■ EXERCISE REQUIREMENTS
Every record below, from first to last, should be copied exactly; leave the pictures out.

■ LISTED ENTRIES
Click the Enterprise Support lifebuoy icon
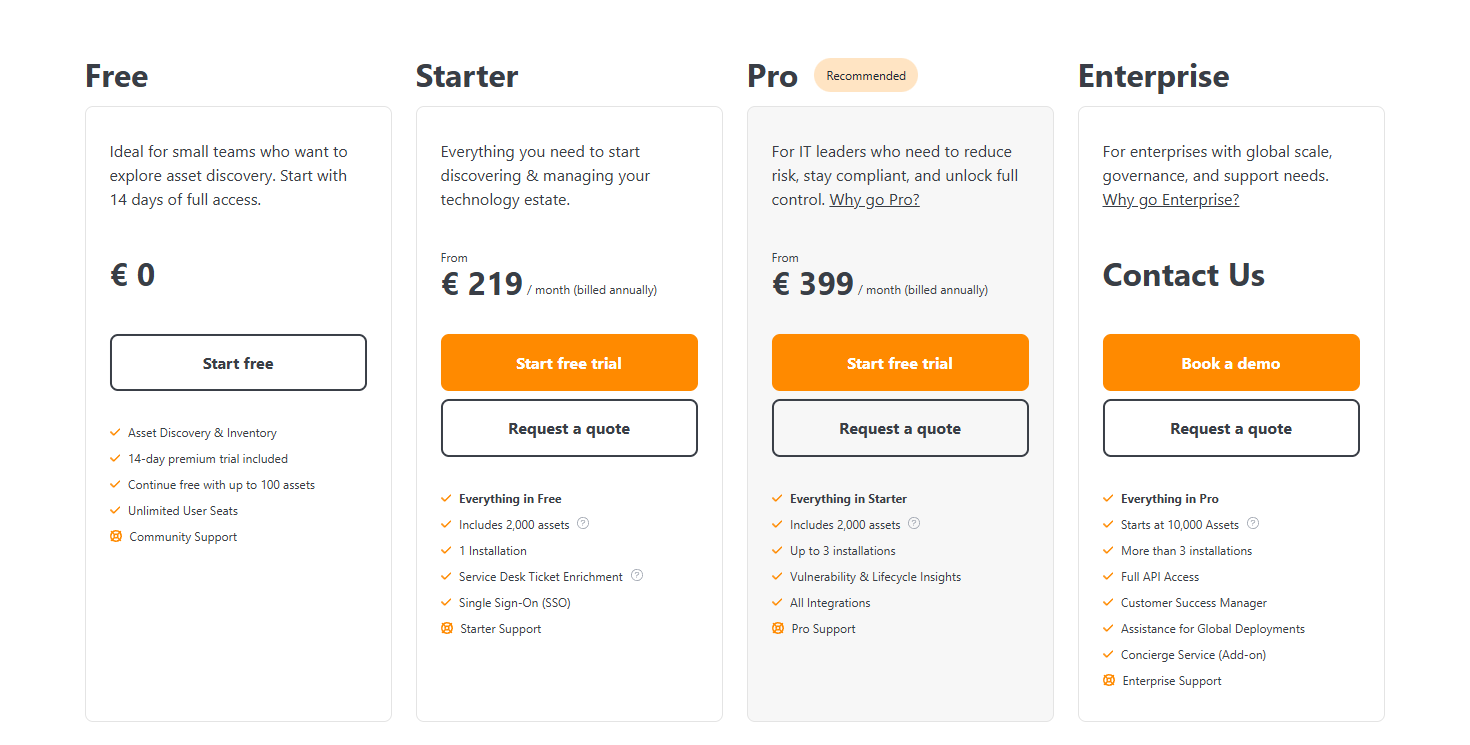 tap(1109, 680)
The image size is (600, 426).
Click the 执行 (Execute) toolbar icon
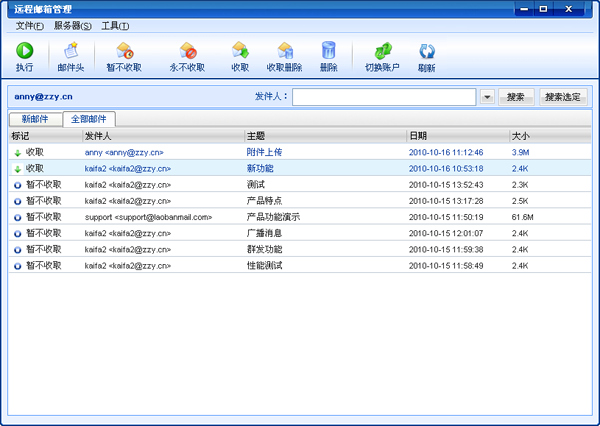[24, 51]
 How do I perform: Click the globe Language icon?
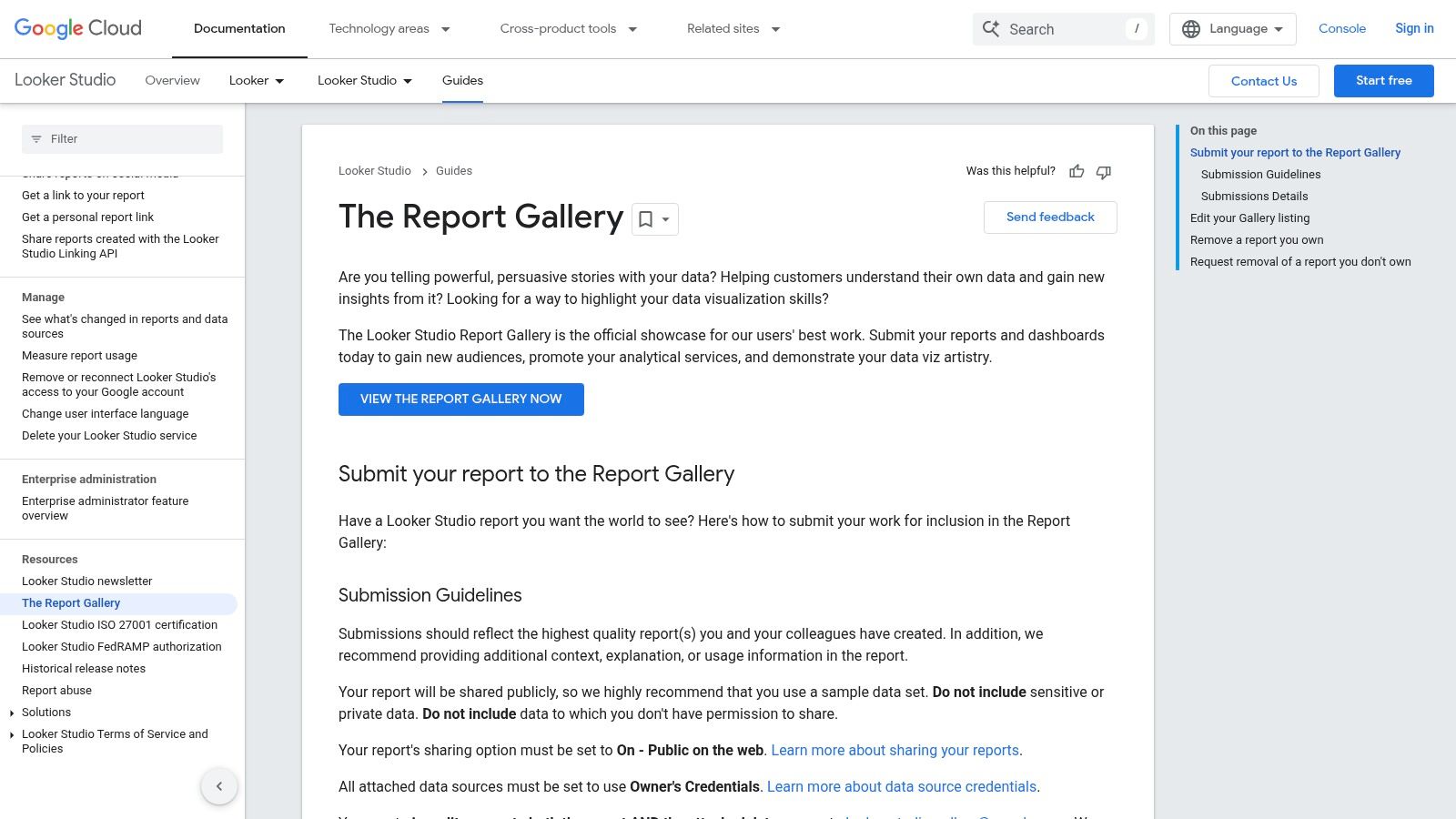click(1191, 29)
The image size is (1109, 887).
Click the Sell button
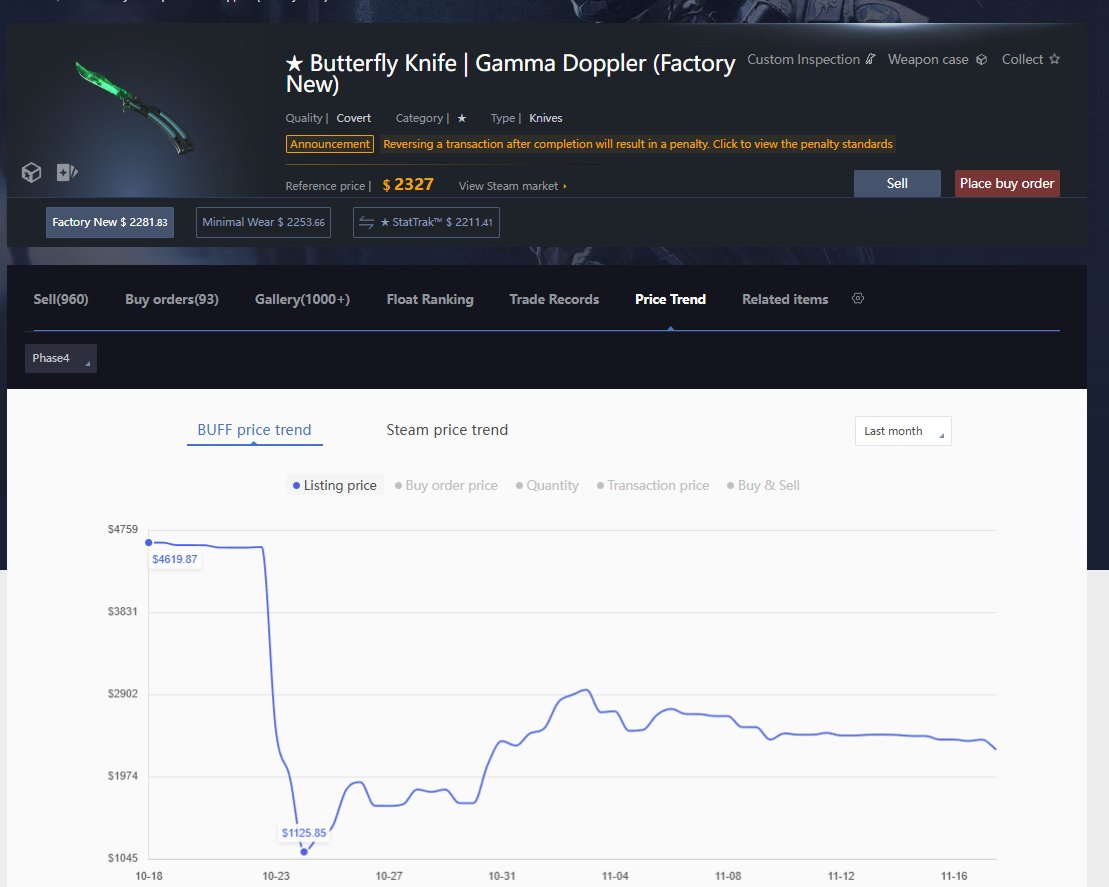click(x=896, y=183)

■ OUTPUT
Click the Enterprise Support lifebuoy icon
 tap(1109, 680)
The image size is (600, 426).
Click the 执行 (Execute) toolbar icon
[24, 51]
 How do I perform: Click the globe Language icon?
click(1191, 29)
The image size is (1109, 887).
Click the Sell button
click(x=896, y=183)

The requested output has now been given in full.